Reproduce the listing exactly. Omit pictures.

» Study material:
= = = =

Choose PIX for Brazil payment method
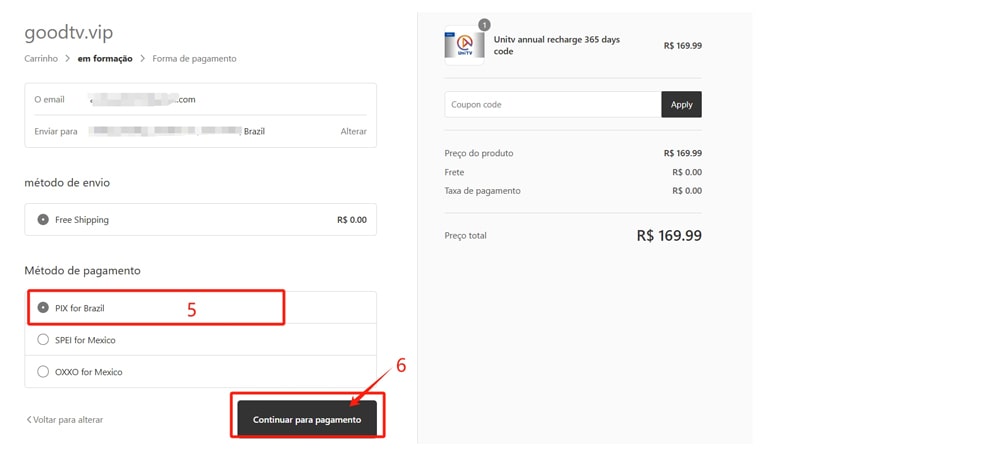The image size is (1000, 456). (x=43, y=308)
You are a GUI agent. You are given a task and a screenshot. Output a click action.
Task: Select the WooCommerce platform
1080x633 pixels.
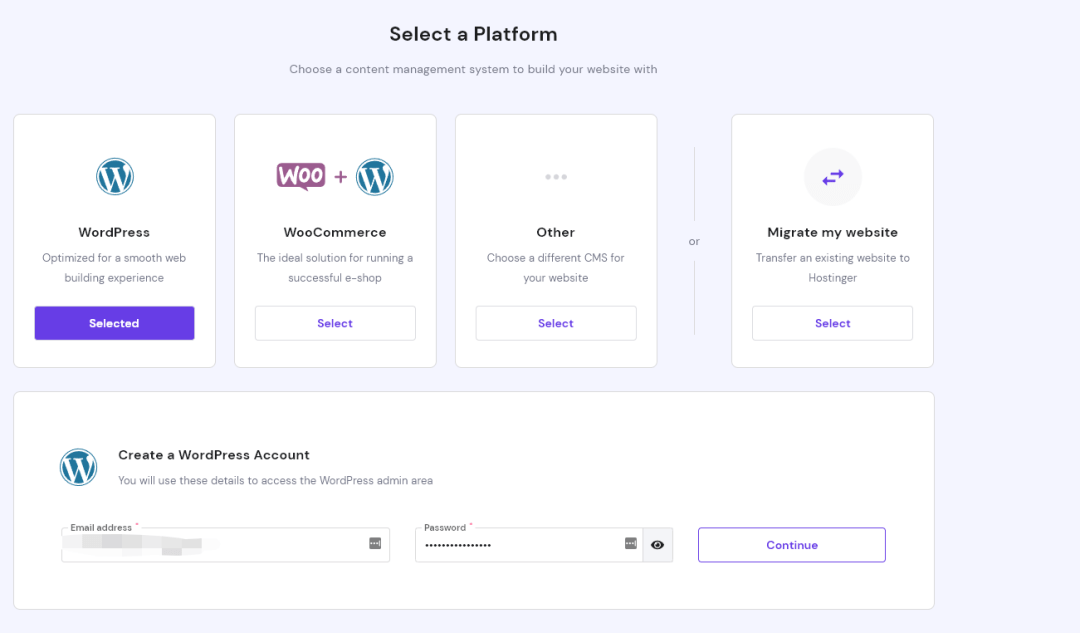coord(335,323)
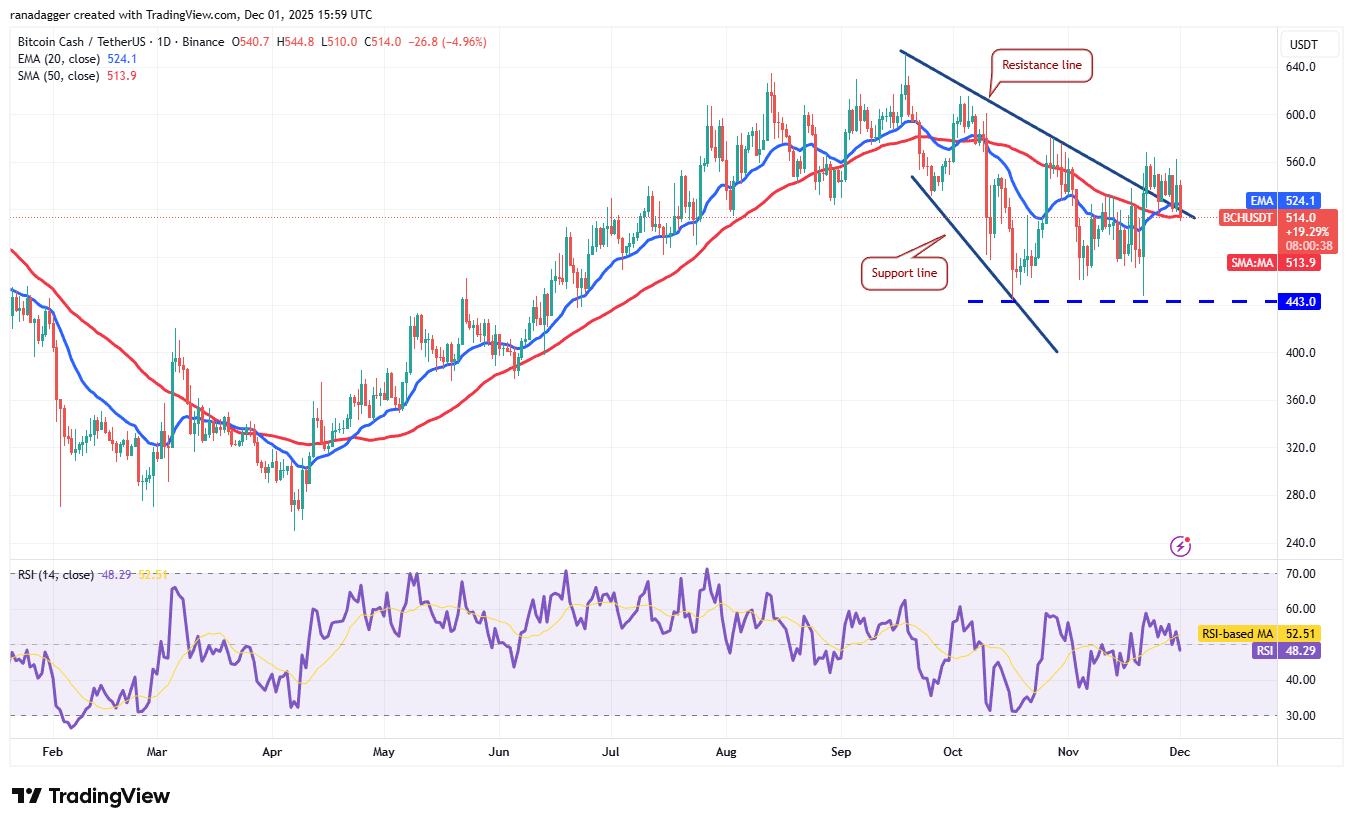Click the Support line callout label
The width and height of the screenshot is (1353, 826).
point(904,273)
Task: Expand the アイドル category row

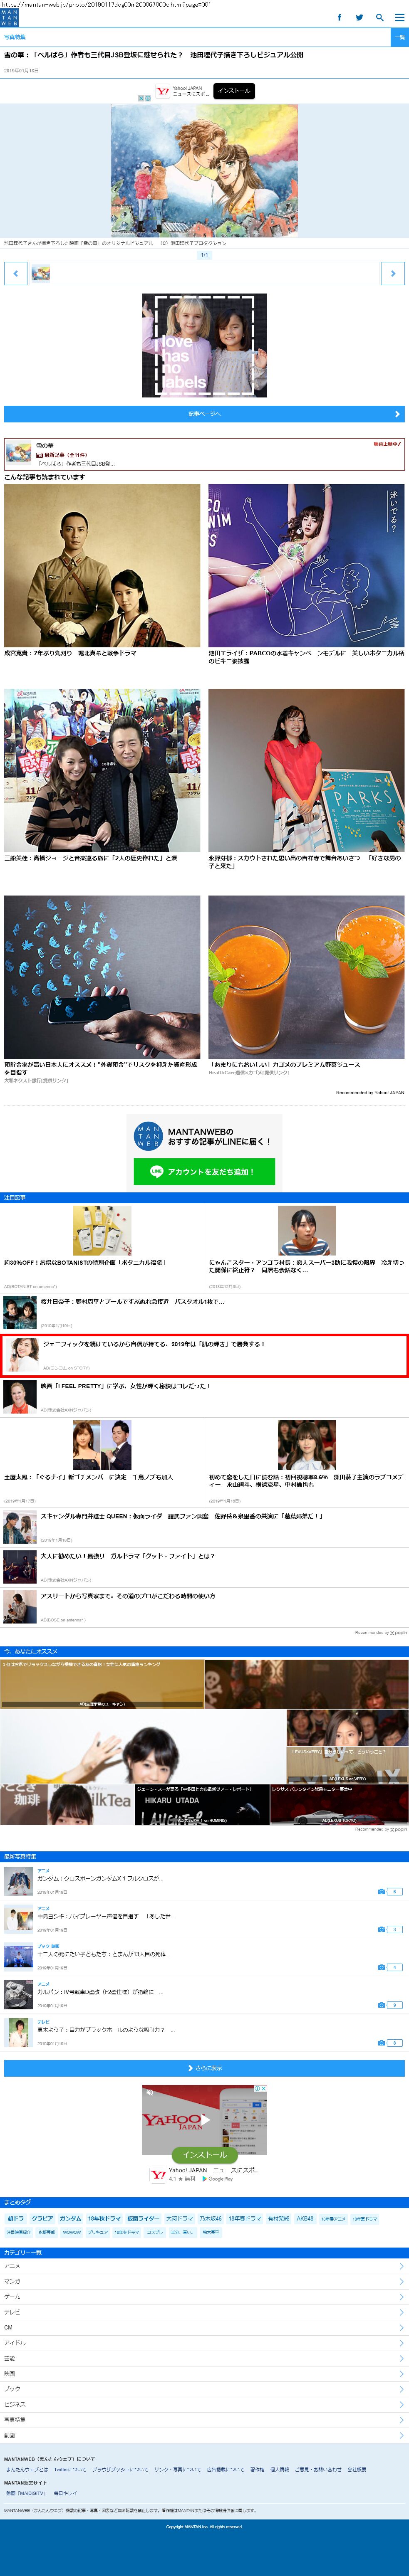Action: coord(204,2342)

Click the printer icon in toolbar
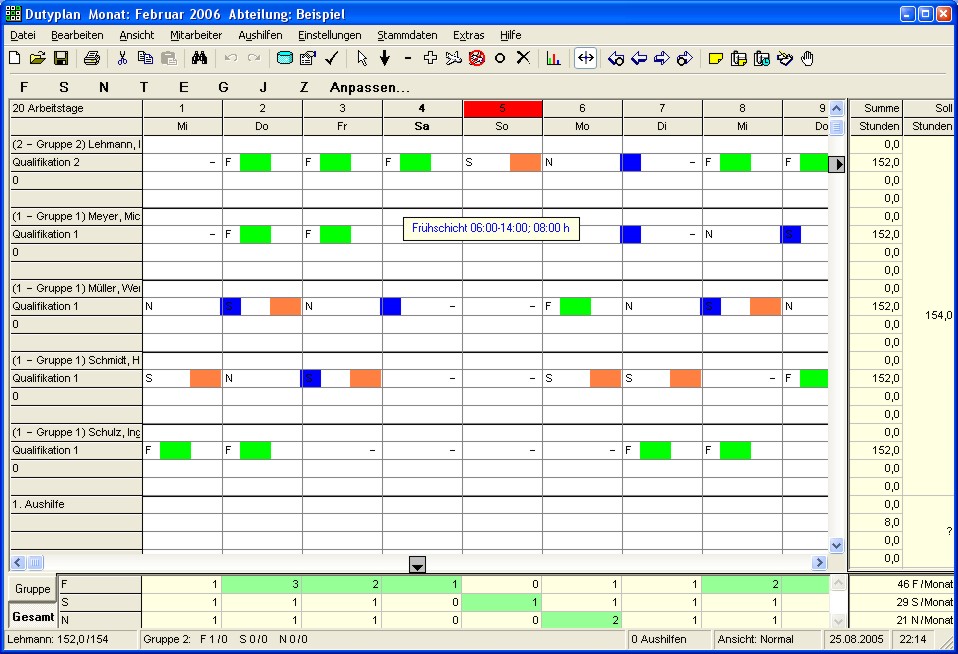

= = = =

» Response area:
Choose PIX for Brazil payment method
The image size is (1000, 456). (x=43, y=308)
You are a GUI agent. You are given a task and a screenshot. Output a click action.
Task: Select the WooCommerce platform
1080x633 pixels.
coord(335,323)
Click the Support line callout label
The width and height of the screenshot is (1353, 826).
point(904,273)
Task: Expand the アイドル category row

Action: coord(204,2342)

Click the printer icon in toolbar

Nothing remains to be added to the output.